The use of social welfare organizations to spend undisclosed money in federal elections is now likely to proliferate in light of the agency’s unexplained decision to acquiesce to Crossroads GPS’s claim that it is entitled to tax status as a social welfare organization, notwithstanding its extensive campaign activities. The IRS’s abdication of its responsibility to enforce the law will be responsible for further erosion of the right of citizens to know the identity of the big donors providing money to influence their votes, thereby undermining a bedrock principle of our democracy.

The letter stated:

Given the high public stakes involved—whether purported social welfare organizations can misuse the tax laws to inject hundreds of millions of dollars of secret contributions into federal elections—the agency has an obligation to the American people to do its job responsibly.

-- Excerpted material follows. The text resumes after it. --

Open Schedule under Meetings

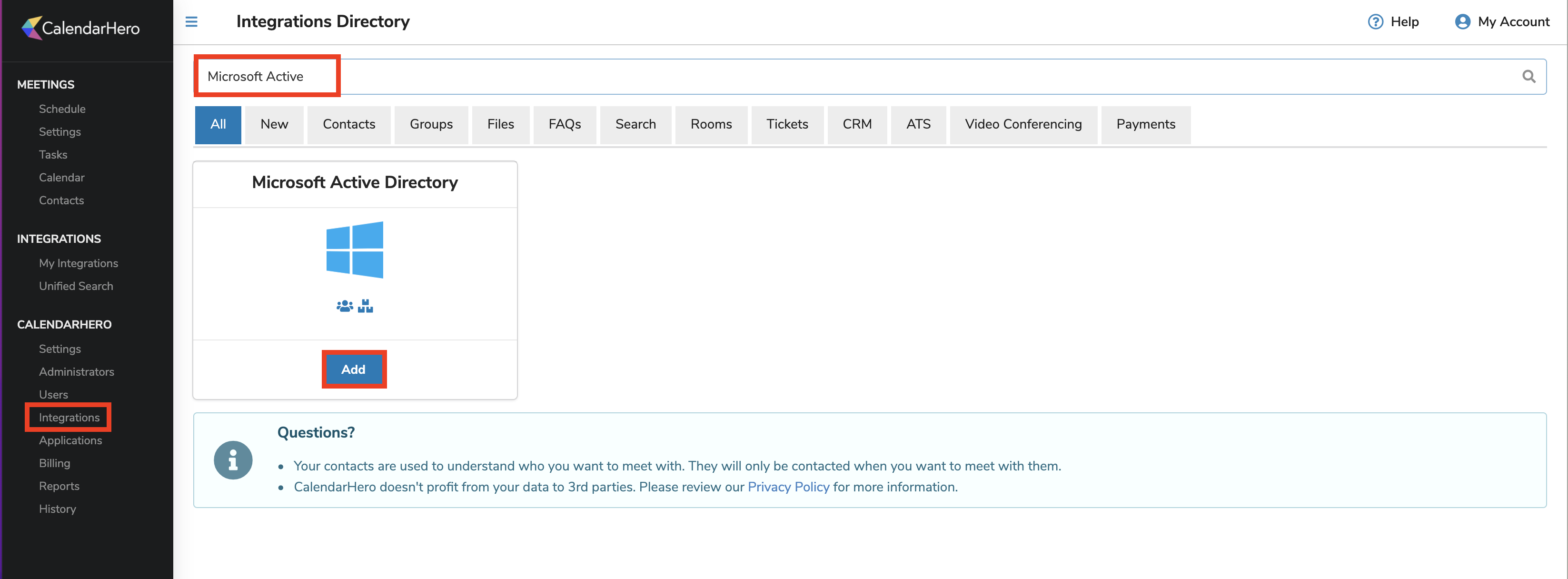[62, 109]
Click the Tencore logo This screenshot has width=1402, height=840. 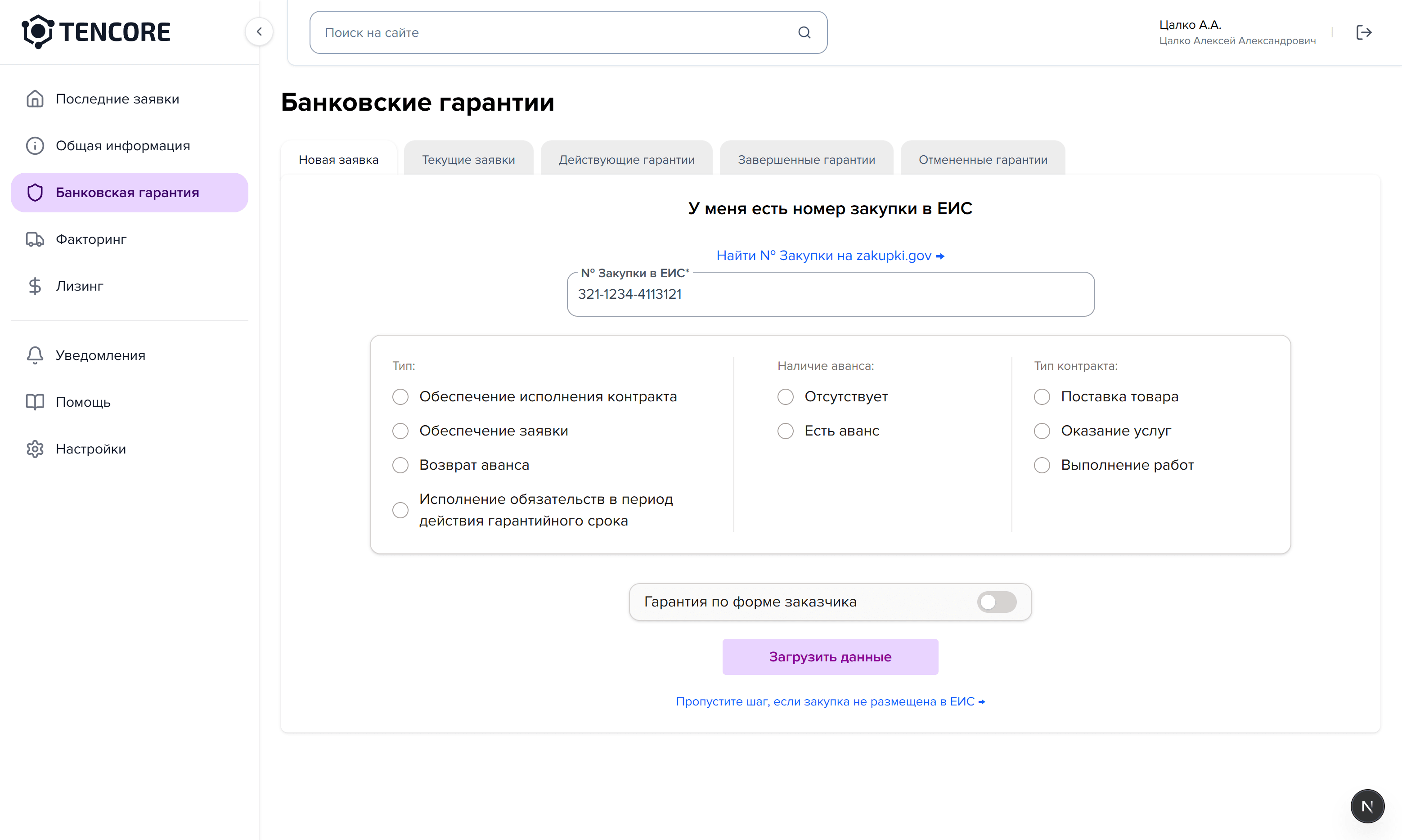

This has not occurred in the Crossroads GPS case.  The agency owes the public an explanation for its otherwise inexplicable decision to treat Crossroads GPS as a social welfare organization, summarily reversing without explanation a staff opinion to the contrary.

Step by step over the years, the IRS has progressively eroded the congressional mandate that social welfare organizations must be operated “exclusively” for social welfare purposes, which do not include any activities to influence elections.

The letter concluded:

With this latest ruling, the IRS appears to have abandoned this statutory requirement altogether.  This has resulted in the IRS issuing what amounts to a blanket invitation to section 501(c)(4) groups to violate the tax laws with impunity, and thereby acquiescing to the unfettered spending of secret money in federal elections by social welfare organizations.

The country deserves better from the IRS.